_EXERCISE_
Which of the lines below contain the string "홈페이지"? Pull each one out of the data.

_DATASET RECORDS_
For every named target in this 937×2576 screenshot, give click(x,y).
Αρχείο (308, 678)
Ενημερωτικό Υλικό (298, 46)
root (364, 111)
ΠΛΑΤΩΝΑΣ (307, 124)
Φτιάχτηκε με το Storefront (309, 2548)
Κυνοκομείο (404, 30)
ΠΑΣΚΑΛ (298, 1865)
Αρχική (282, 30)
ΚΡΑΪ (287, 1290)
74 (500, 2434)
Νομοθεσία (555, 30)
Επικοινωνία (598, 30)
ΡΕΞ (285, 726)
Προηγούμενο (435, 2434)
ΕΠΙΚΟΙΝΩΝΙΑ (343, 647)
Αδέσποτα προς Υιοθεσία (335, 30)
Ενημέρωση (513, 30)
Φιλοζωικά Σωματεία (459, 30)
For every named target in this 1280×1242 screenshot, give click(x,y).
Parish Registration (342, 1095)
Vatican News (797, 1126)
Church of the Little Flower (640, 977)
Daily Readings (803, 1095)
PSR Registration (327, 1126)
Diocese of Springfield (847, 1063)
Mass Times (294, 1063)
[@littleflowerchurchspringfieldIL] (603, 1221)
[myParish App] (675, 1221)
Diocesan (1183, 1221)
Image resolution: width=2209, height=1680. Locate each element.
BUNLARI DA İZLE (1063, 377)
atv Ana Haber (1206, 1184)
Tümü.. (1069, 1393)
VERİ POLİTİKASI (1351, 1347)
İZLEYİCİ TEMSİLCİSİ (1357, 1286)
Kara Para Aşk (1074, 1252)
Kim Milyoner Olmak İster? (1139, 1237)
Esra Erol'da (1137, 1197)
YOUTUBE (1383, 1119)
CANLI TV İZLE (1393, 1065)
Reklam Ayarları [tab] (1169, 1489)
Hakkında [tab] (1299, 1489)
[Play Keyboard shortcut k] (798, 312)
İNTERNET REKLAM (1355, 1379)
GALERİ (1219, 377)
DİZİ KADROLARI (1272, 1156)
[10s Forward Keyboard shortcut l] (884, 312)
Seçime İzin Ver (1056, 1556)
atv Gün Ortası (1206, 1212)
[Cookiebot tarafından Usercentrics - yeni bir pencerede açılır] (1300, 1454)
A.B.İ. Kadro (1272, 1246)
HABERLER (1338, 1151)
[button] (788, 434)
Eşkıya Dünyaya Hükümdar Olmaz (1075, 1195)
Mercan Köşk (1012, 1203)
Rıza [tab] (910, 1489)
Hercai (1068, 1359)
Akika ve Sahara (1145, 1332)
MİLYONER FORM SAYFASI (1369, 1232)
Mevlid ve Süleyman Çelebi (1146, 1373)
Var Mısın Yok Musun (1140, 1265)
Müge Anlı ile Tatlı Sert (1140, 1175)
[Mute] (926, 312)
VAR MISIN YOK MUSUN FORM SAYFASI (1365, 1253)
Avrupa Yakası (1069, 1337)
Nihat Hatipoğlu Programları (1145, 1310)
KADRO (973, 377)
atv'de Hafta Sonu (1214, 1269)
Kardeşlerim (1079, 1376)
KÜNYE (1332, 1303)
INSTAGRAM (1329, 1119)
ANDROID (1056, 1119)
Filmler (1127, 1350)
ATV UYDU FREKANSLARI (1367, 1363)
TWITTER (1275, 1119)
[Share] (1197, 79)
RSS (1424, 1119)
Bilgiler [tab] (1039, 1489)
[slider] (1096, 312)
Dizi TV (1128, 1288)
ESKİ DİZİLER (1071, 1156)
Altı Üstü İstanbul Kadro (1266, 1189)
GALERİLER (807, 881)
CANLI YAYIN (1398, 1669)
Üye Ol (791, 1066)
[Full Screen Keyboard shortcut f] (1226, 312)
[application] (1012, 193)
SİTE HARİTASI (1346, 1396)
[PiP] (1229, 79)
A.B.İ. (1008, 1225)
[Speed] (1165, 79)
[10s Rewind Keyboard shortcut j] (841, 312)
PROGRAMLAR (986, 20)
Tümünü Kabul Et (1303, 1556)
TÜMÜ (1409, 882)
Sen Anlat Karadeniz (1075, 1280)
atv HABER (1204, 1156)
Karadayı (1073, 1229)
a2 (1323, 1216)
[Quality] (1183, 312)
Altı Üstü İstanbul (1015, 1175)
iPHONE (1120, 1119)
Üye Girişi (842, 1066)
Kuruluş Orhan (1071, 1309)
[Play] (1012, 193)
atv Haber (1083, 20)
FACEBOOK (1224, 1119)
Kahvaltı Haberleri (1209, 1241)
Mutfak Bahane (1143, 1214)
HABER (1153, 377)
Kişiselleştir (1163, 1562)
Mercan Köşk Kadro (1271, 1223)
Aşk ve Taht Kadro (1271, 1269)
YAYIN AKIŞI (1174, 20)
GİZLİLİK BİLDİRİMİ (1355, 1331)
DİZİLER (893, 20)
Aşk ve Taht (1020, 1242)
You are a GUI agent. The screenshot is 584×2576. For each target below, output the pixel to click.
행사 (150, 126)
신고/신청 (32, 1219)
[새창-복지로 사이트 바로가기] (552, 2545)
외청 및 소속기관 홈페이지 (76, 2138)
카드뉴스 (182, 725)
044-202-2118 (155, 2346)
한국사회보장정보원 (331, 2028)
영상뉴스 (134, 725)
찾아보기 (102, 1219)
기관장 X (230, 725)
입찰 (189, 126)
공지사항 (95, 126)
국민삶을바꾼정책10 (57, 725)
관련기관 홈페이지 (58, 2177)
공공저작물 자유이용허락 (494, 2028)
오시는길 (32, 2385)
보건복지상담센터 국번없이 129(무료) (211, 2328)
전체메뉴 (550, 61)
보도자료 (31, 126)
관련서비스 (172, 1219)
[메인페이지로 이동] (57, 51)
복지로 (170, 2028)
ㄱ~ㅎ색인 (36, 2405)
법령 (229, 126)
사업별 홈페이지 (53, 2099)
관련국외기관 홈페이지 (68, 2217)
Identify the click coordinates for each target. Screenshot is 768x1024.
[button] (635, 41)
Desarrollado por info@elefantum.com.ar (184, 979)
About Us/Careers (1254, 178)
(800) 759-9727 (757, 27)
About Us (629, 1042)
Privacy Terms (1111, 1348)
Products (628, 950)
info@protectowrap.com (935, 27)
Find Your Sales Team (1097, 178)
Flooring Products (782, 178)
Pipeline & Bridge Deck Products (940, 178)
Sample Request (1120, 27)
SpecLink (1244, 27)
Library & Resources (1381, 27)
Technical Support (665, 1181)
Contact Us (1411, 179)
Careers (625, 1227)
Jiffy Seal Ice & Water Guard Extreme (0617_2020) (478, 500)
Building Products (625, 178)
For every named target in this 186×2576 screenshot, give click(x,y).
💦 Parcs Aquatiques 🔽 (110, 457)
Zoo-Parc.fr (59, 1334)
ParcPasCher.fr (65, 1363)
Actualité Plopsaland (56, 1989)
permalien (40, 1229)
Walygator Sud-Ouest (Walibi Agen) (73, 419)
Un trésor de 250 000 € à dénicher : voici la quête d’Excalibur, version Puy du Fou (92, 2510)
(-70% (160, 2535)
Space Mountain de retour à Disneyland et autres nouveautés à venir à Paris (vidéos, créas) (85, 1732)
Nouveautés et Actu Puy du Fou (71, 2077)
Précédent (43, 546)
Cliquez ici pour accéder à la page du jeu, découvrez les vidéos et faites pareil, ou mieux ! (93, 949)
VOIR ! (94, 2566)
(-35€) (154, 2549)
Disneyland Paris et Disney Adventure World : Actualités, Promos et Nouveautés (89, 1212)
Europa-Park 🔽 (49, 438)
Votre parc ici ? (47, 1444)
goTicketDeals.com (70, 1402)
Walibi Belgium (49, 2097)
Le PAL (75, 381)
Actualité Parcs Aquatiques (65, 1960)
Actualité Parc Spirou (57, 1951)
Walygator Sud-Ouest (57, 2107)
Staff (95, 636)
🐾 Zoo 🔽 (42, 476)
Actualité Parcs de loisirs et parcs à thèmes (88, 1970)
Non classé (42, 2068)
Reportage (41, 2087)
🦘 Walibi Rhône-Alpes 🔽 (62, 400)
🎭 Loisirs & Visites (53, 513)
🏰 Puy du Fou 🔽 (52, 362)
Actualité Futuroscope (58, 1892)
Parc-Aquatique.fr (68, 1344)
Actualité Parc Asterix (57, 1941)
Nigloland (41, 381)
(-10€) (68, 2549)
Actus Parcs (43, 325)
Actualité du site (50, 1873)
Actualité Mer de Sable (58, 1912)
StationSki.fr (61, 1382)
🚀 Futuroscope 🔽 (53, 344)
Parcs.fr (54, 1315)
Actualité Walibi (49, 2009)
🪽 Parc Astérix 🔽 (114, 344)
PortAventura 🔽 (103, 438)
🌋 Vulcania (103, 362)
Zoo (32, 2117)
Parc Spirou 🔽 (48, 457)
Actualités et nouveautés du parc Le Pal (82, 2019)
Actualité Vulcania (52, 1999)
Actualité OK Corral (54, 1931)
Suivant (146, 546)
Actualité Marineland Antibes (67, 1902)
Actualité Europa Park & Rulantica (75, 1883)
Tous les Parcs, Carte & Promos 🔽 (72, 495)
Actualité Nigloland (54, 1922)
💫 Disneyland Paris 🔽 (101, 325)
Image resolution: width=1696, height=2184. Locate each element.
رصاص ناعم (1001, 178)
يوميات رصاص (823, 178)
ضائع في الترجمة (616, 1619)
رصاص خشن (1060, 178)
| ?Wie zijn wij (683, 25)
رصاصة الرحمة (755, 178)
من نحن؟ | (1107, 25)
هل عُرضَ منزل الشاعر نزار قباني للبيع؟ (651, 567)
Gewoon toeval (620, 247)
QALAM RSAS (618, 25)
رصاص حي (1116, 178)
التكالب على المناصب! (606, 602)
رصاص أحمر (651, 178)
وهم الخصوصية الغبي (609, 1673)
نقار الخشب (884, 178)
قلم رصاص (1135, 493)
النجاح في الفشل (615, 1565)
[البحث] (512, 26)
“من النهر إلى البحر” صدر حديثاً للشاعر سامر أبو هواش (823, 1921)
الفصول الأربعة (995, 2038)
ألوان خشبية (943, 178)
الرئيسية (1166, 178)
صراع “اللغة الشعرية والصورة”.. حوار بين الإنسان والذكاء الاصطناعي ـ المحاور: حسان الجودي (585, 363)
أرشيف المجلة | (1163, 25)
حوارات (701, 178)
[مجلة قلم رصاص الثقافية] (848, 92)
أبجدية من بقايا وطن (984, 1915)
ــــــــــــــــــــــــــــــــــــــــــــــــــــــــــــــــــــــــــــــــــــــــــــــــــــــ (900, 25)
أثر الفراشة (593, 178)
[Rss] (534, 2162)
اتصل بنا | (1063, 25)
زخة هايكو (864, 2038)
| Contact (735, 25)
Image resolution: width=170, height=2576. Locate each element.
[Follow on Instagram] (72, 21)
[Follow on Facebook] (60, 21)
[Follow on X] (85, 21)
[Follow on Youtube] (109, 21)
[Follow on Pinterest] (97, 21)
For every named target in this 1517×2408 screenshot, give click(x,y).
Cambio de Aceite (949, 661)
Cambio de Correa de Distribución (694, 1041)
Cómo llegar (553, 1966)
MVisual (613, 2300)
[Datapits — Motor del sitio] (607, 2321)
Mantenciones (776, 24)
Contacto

_RESULT OF THIS EXERCISE_
외청 및 소속기관 홈페이지 (76, 2138)
관련기관 홈페이지 (58, 2177)
사업별 홈페이지 (53, 2099)
관련국외기관 홈페이지 (68, 2217)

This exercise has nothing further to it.